Un uomo di 44 anni è stato fermato dai carabinieri a Villaricca, Napoli, dopo aver aggredito la sua ex compagna e uno dei figli intervenuto per difendere la madre. L'episodio ha visto l'uso di un estintore per intimidire le vittime.
Aggressione violenta nel Napoletano
Un grave episodio di violenza domestica si è verificato nella provincia di Napoli. Un uomo di 44 anni è finito in manette. I carabinieri della stazione di Villaricca sono intervenuti prontamente. La chiamata di soccorso ha allertato le forze dell'ordine. Hanno raggiunto rapidamente l'indirizzo segnalato.

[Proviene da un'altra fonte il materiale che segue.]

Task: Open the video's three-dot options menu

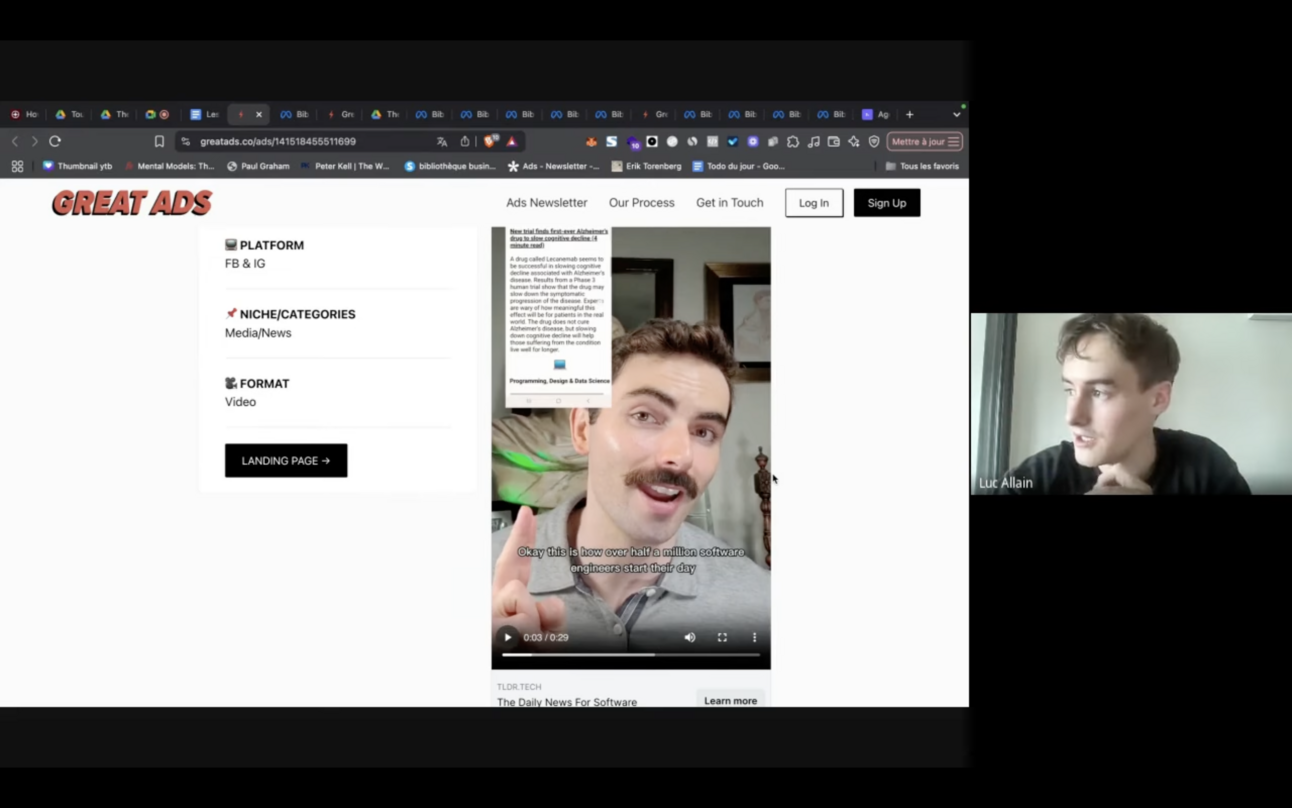Action: 754,637
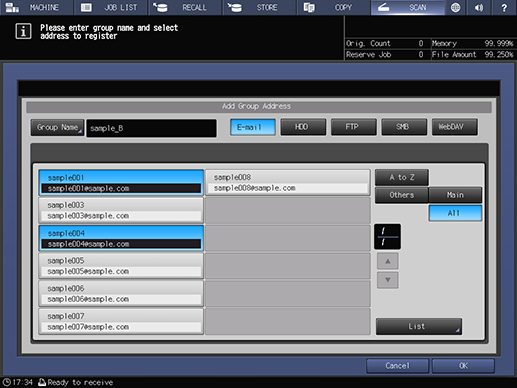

All'esterno dell'abitazione, i militari hanno trovato l'aggressore. Si tratta dell'ex marito della donna. A terra, vicino alla porta, giaceva un estintore. Il tubo dell'apparecchio era stato inserito sotto la porta d'ingresso. La situazione interna era tesa. I carabinieri hanno ristabilito la calma. Hanno rassicurato le persone presenti in casa.

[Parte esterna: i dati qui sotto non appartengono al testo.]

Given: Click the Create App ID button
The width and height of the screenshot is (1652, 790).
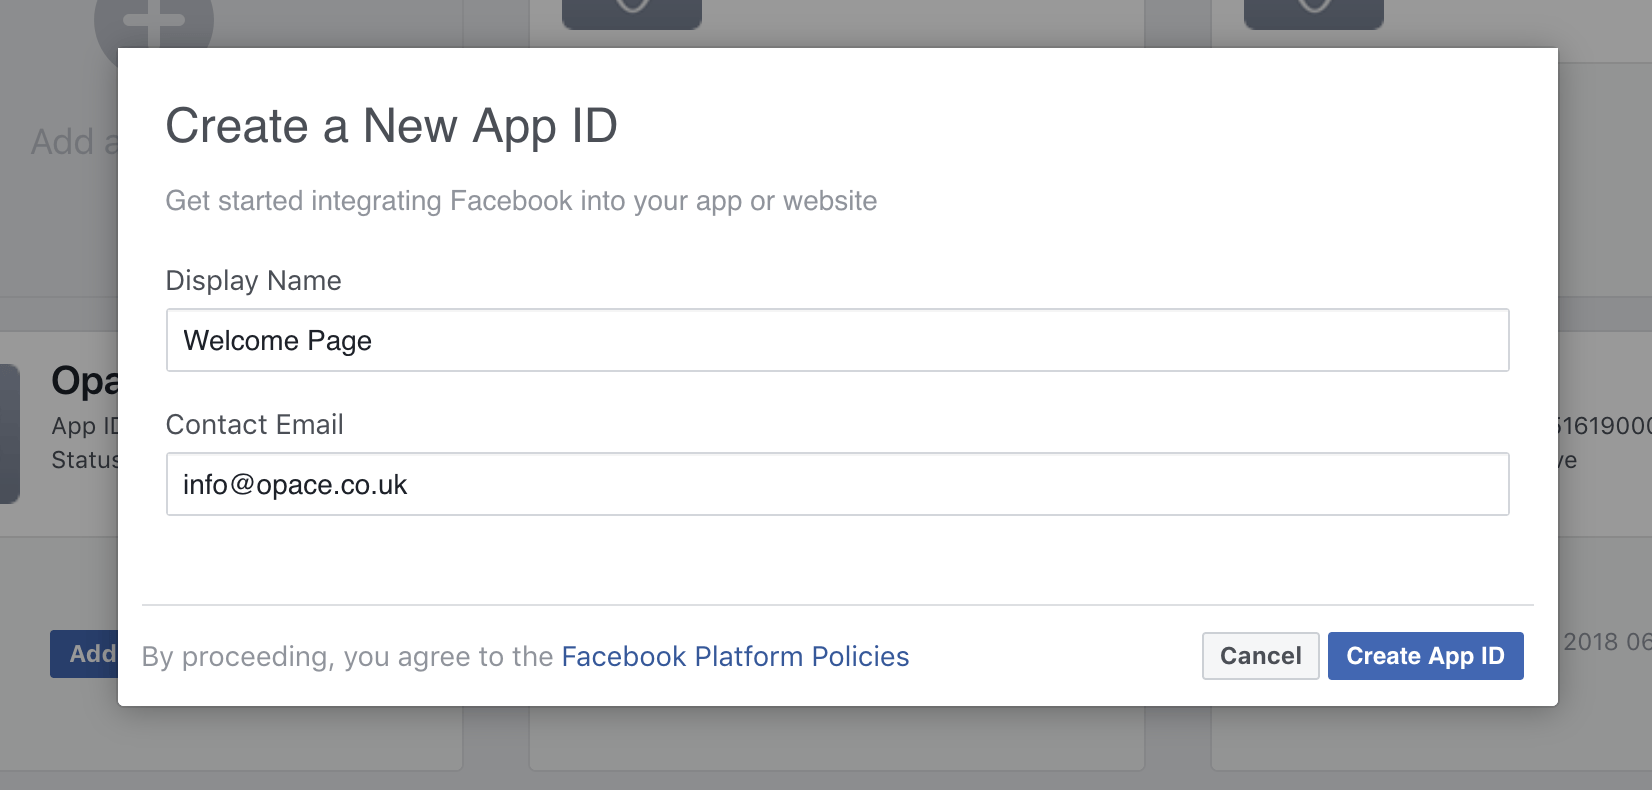Looking at the screenshot, I should pyautogui.click(x=1425, y=656).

La dinamica dell'aggressione
All'interno dell'abitazione si trovavano l'ex moglie, 43 anni. C'erano anche i tre figli della coppia. Si tratta di un ragazzo e due ragazze. Le loro età sono 19, 17 e 14 anni. La ricostruzione dei fatti ha chiarito la sequenza degli eventi. L'uomo di 44 anni era riuscito a entrare in casa. Stava aggredendo la sua ex compagna.

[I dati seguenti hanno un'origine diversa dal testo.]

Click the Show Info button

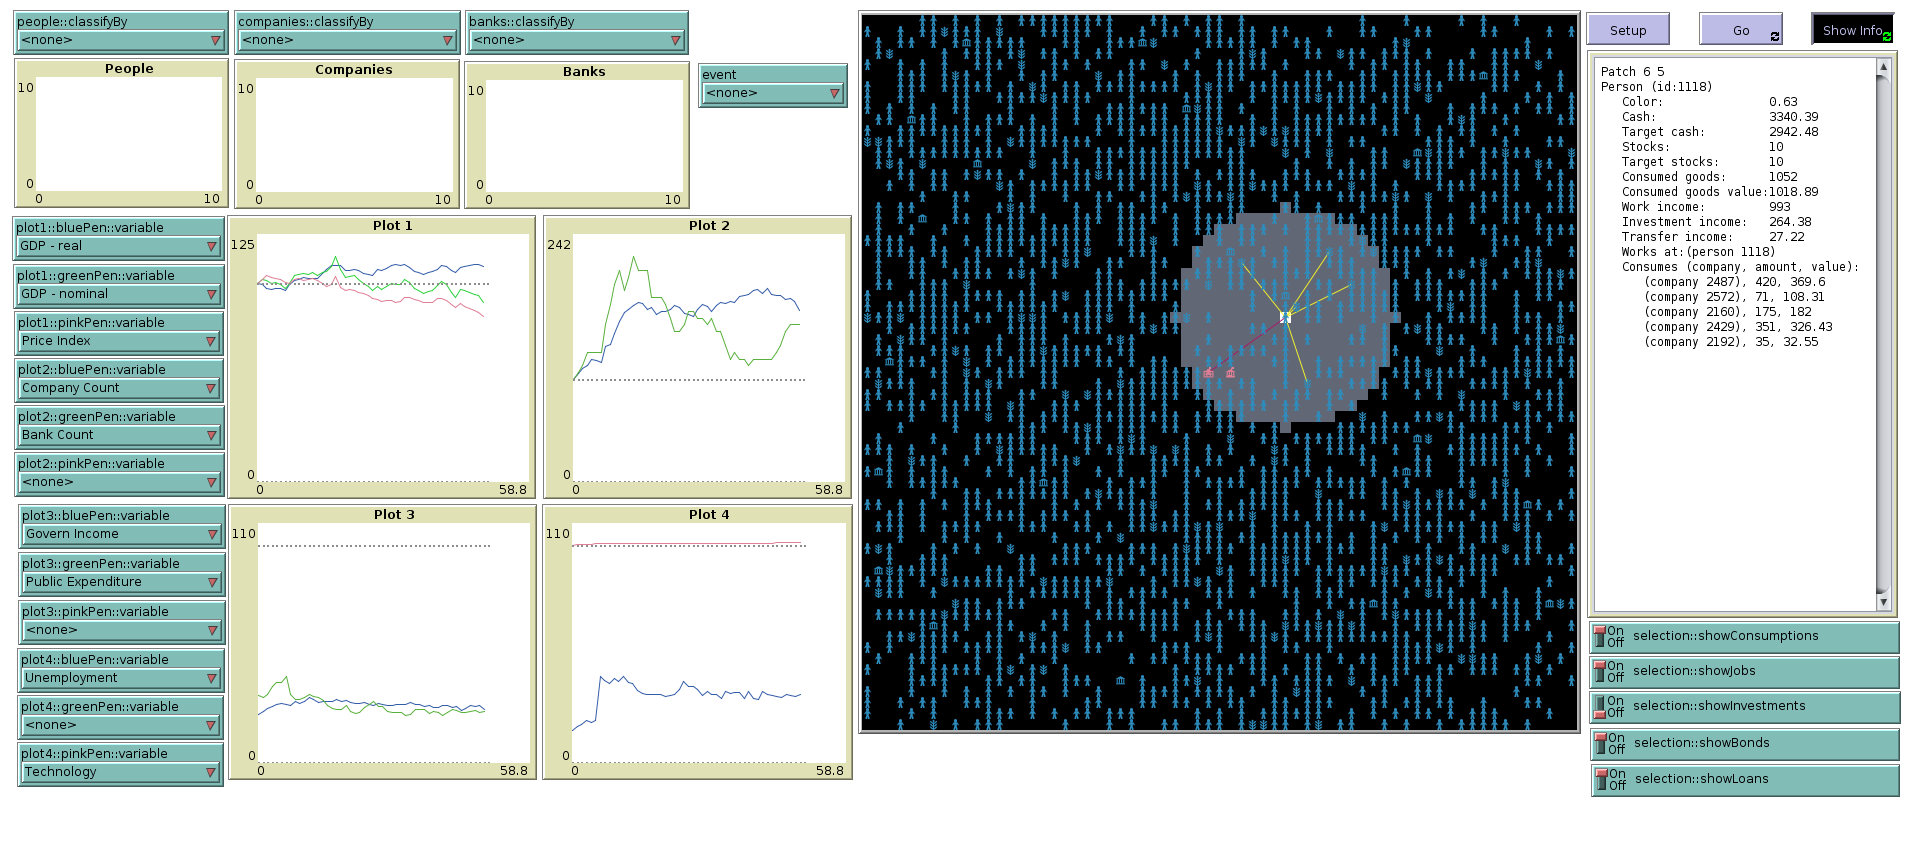coord(1851,30)
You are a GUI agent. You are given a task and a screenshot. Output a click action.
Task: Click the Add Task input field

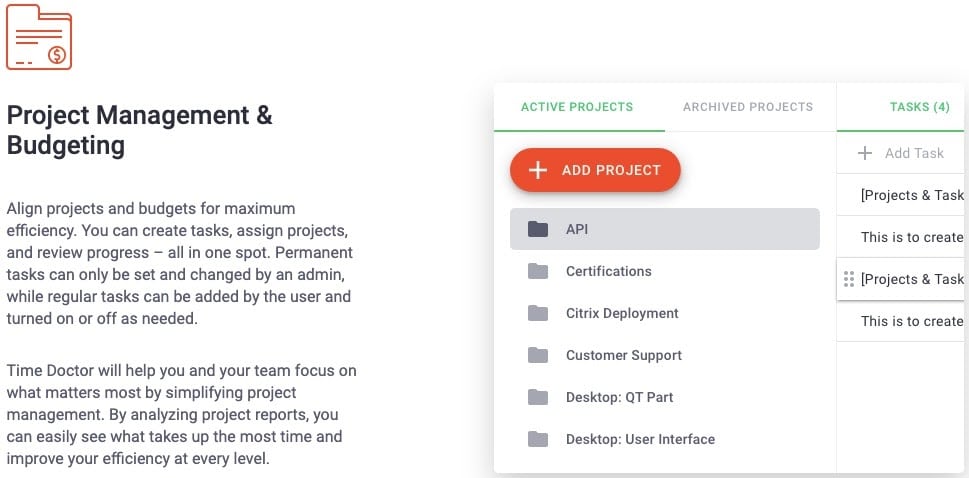pos(914,153)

Il figlio maggiore, 19 anni, è intervenuto. Ha cercato di proteggere la madre. Questo gesto di difesa ha scatenato la reazione violenta dell'aggressore. L'uomo ha colpito il giovane al volto con un pugno. Gli occhiali del ragazzo sono andati in frantumi. L'occhio sinistro è apparso subito gonfio.
Intimidazioni con l'estintore
La madre e i tre figli sono riusciti a respingere l'aggressore. Hanno chiuso la porta di casa. L'uomo, tuttavia, non si è arreso. Ha continuato a insistere per rientrare nell'abitazione. Ha urlato e si è agitato. Notando un estintore antincendio, lo ha afferrato. Ha inserito il tubo sotto la porta.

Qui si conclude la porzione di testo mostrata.